Willy de Eerens
Willy de Eerens was born on 27 February 1921 in Tjilatjap, an important port on the south coast of Java.
During the Japanese invasion he was evacuated to Australia as one of the 99 student pilots from the class of 1 July 1941 of the Vlieg- en Waarnemersschool (V.W.S. – Flying and Observer School). They left from Tandjung Priok on the 18th of February on board the ms Boissevain.
From February to April 1942 he was at the Flying School and the Observer School of the Army Aviation Corps of the Royal Netherlands Indies Army- KNIL, at the number 6 RAAF Service Flying Training School (6 SFTS) at Mallala, Adelaide. He was trained on the CAC Wirraway aircraft.
According to Dutch military historian Dr. Peter Boer [7 The evacuation and posting in Australia of the Flying and Observer School of the Army Aviation Corps KNIL, February-April 1942], from Australia he went with the other students to the Royal Netherlands Military Flying School RNMFS) in America. He was tested as an apprentice pilot (ll vl) and trained as a radio telegraphist-air gunner.

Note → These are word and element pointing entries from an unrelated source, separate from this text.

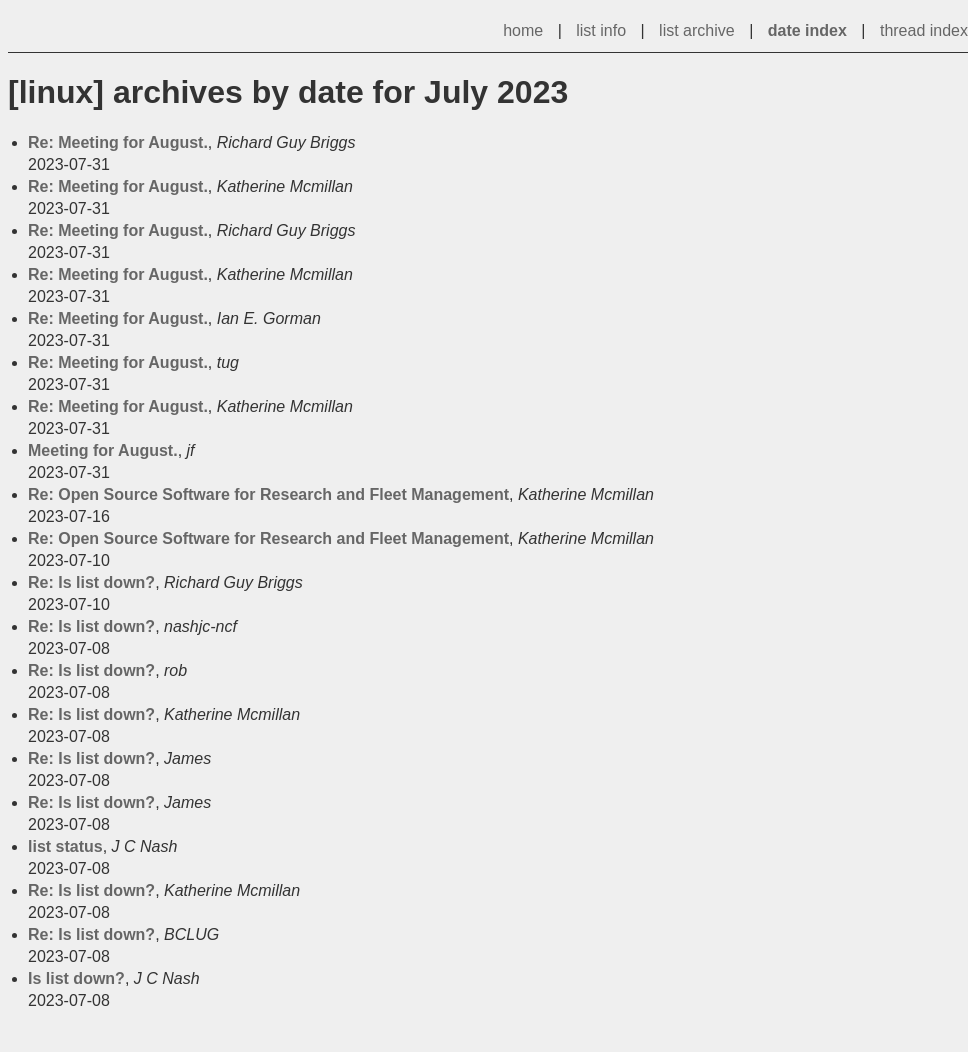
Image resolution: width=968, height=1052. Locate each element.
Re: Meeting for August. (118, 142)
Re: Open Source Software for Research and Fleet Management (268, 494)
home (523, 30)
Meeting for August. (103, 450)
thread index (924, 30)
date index (807, 30)
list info (601, 30)
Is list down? (76, 978)
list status (65, 846)
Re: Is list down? (91, 582)
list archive (697, 30)
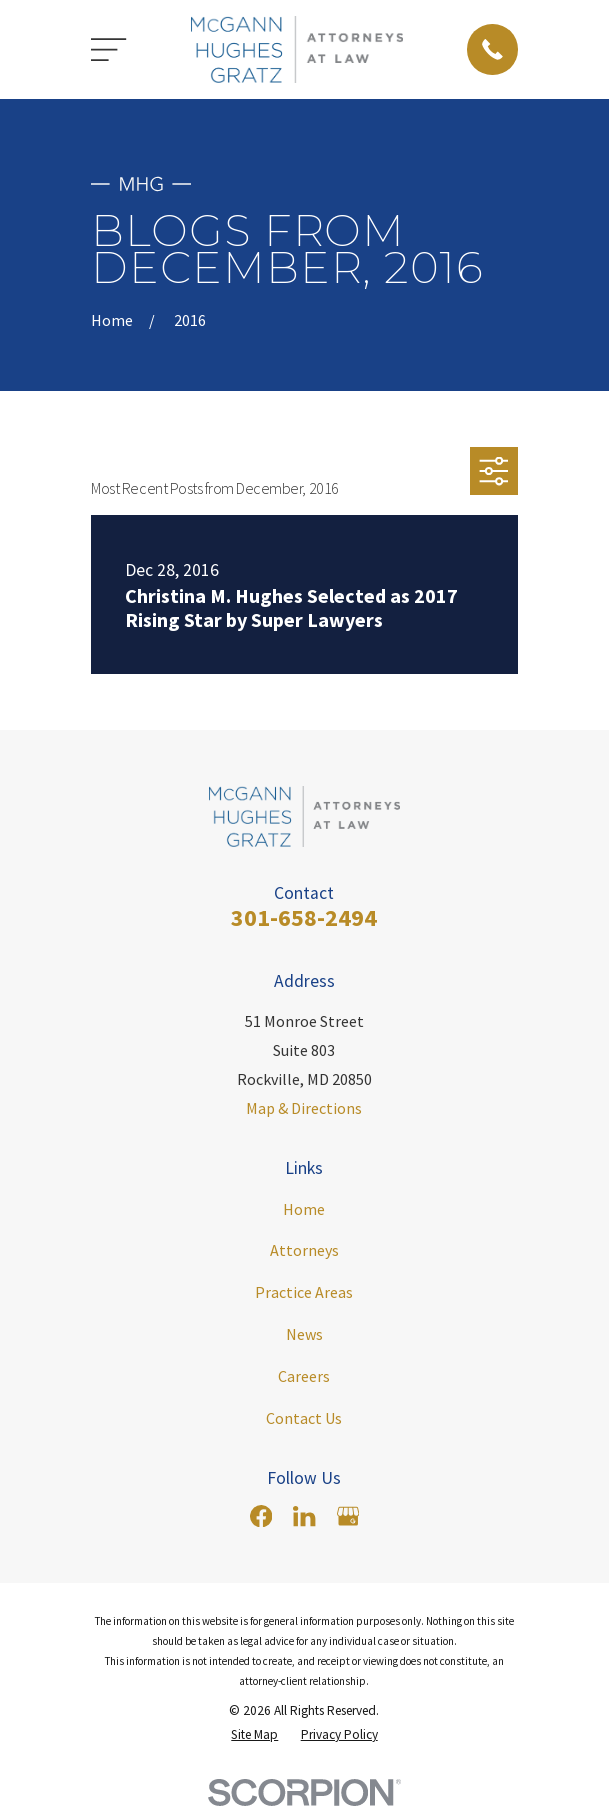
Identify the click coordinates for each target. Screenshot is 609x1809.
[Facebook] (261, 1516)
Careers (304, 1376)
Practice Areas (304, 1292)
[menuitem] (254, 1735)
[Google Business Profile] (348, 1516)
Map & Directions (304, 1108)
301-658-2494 (304, 917)
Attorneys (304, 1250)
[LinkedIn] (304, 1516)
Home (304, 1209)
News (304, 1334)
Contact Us (304, 1418)
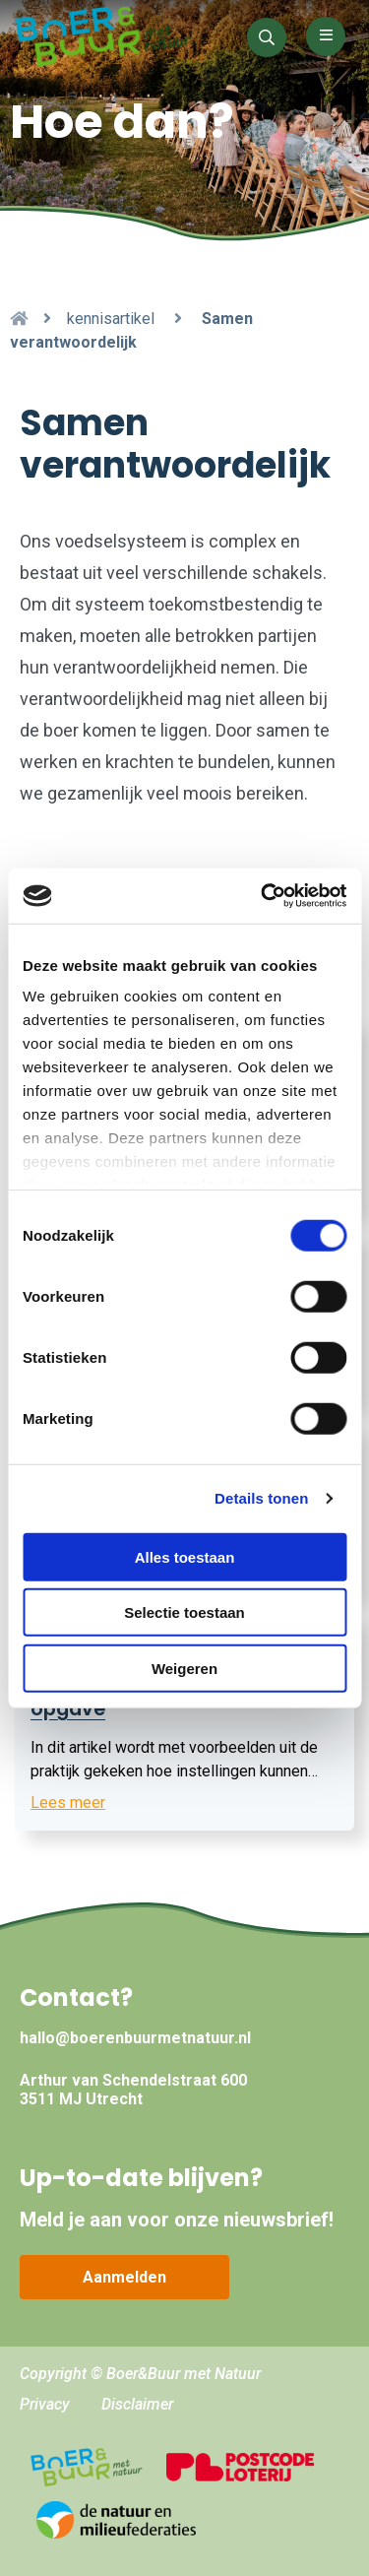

He received basic training with the USAAF to become a wireless operator at Sioux Falls, South Dakota and graduated in March 1943. He was then trained as an air-gunner at Tyndall Field, Florida and Jackson, Mississippi. He was certified as a radio telegraphist-air gunner on 30 June 1943 and transferred to Australia on 9 August 1943, destination 18 NEI Squadron.
On 6 March 1944, he was on board the North American B-25D-25 Mitchell bomber plane, registration number N5-179 who left from Batchelor Air Field, NT destination NEI.
The plane was most likely shot down during a night attack on Toeal, a city in the current Maluku Province of Indonesia. The city, called Kota Tual in Indonesian, is within the Kei Islands, on Dullah Island.
All 6 crew members died in the crash and the wreck was written off. In the relevant documents of the crash, he is listed as Sgt ML KNIL a/b N5-179. (Sergeant Pilot Netherlands East Indies Air Force on board N5-179). They all will have been close colleagues and friends as most, if not all, went through the same training facilities and would have flown together on many missions.